Task description =
Rewrite the listing below as a numbered list, starting at its first line and ending at the line containing "x-tick-label: 600 is", with both ends included. Drop blank lines and leave out the pictures.

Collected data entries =
▽

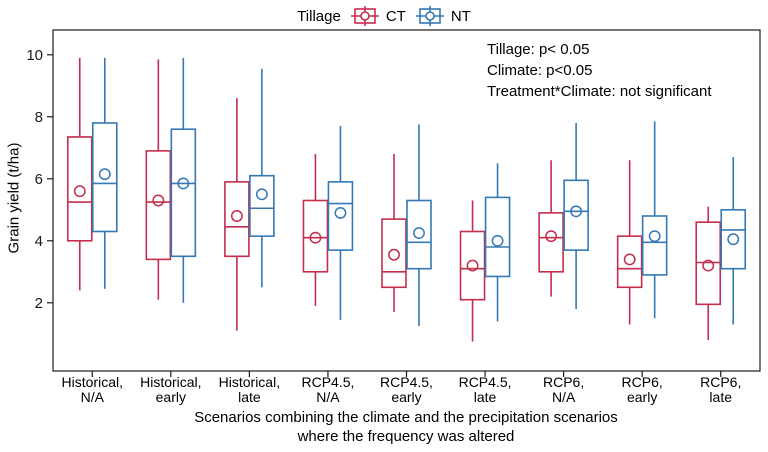 The image size is (768, 452). Describe the element at coordinates (171, 390) in the screenshot. I see `x-tick-label: Historical, early` at that location.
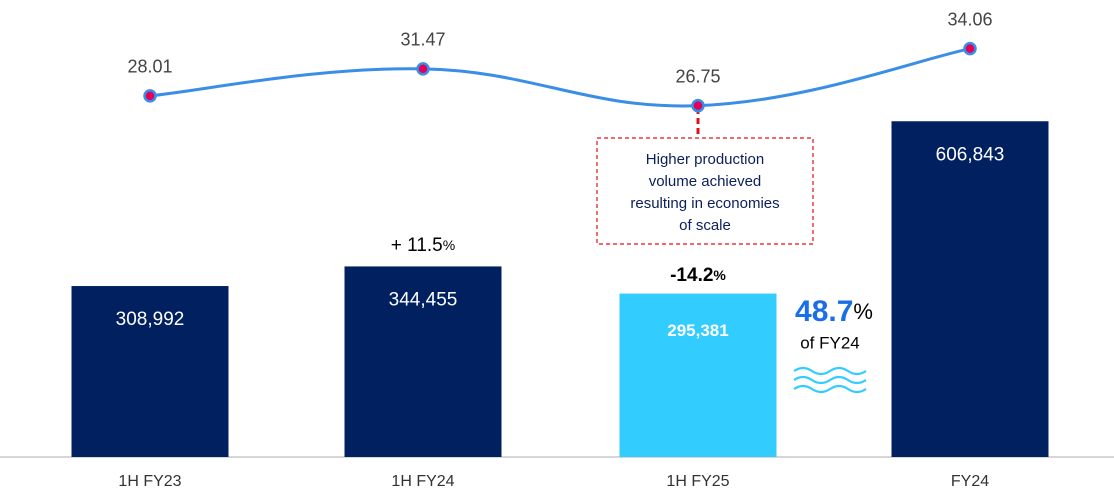 This screenshot has height=498, width=1114. Describe the element at coordinates (698, 482) in the screenshot. I see `x-tick-label: 1H FY25` at that location.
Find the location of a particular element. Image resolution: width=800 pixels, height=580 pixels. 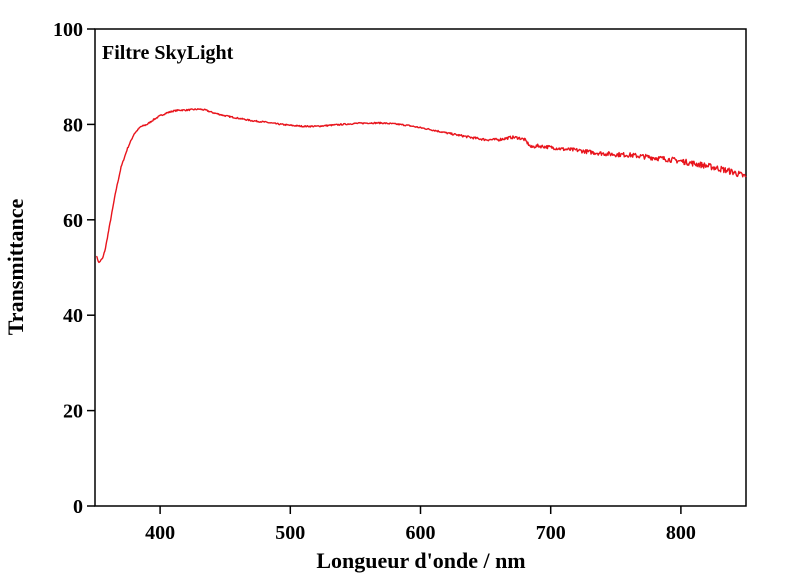

x-tick-label: 600 is located at coordinates (421, 533).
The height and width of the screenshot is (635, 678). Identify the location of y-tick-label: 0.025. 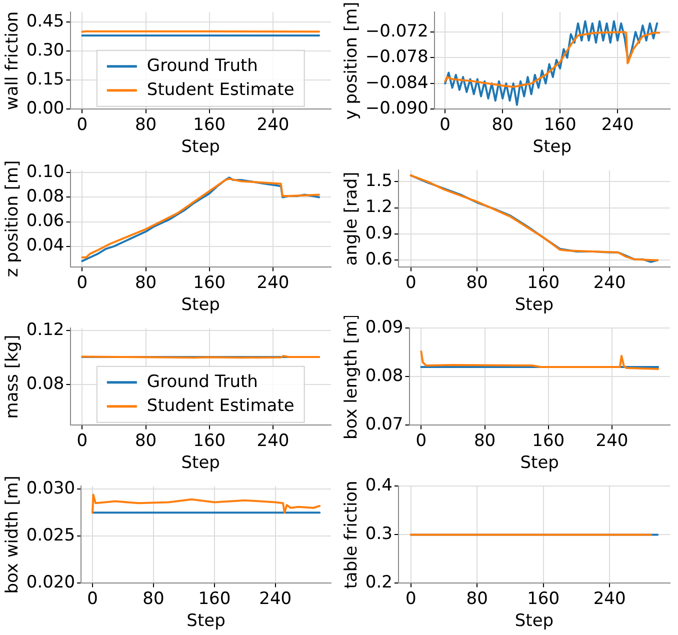
(51, 536).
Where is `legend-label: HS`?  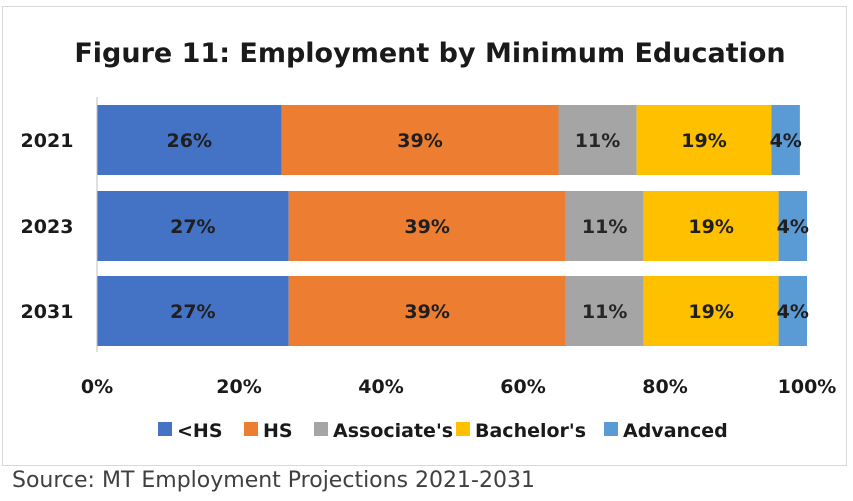 legend-label: HS is located at coordinates (278, 431).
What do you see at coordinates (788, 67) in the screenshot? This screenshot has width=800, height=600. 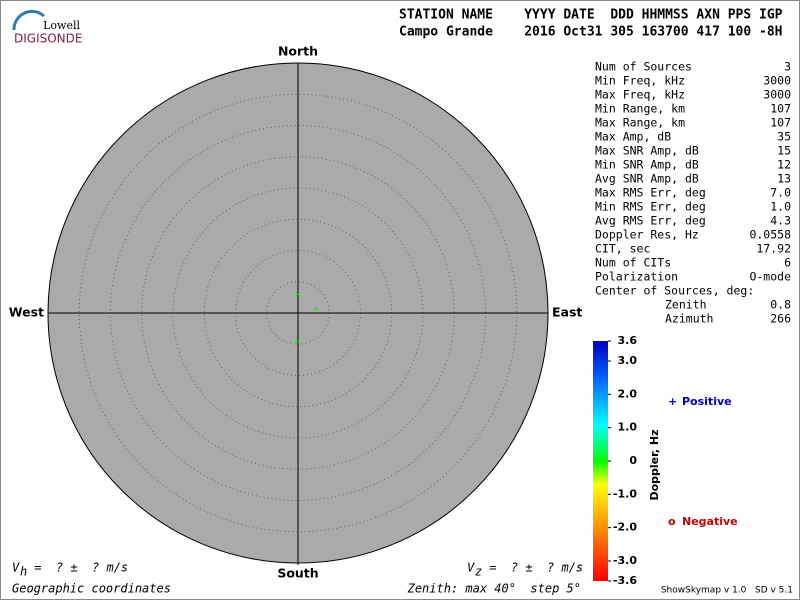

△

Answer box =
1.  The image size is (768, 452). Describe the element at coordinates (171, 390) in the screenshot. I see `x-tick-label: Historical, early` at that location.
2.  This screenshot has height=498, width=1114. Describe the element at coordinates (698, 482) in the screenshot. I see `x-tick-label: 1H FY25` at that location.
3. Find the location of a particular element. Image resolution: width=800 pixels, height=580 pixels. 
4. x-tick-label: 600 is located at coordinates (421, 533).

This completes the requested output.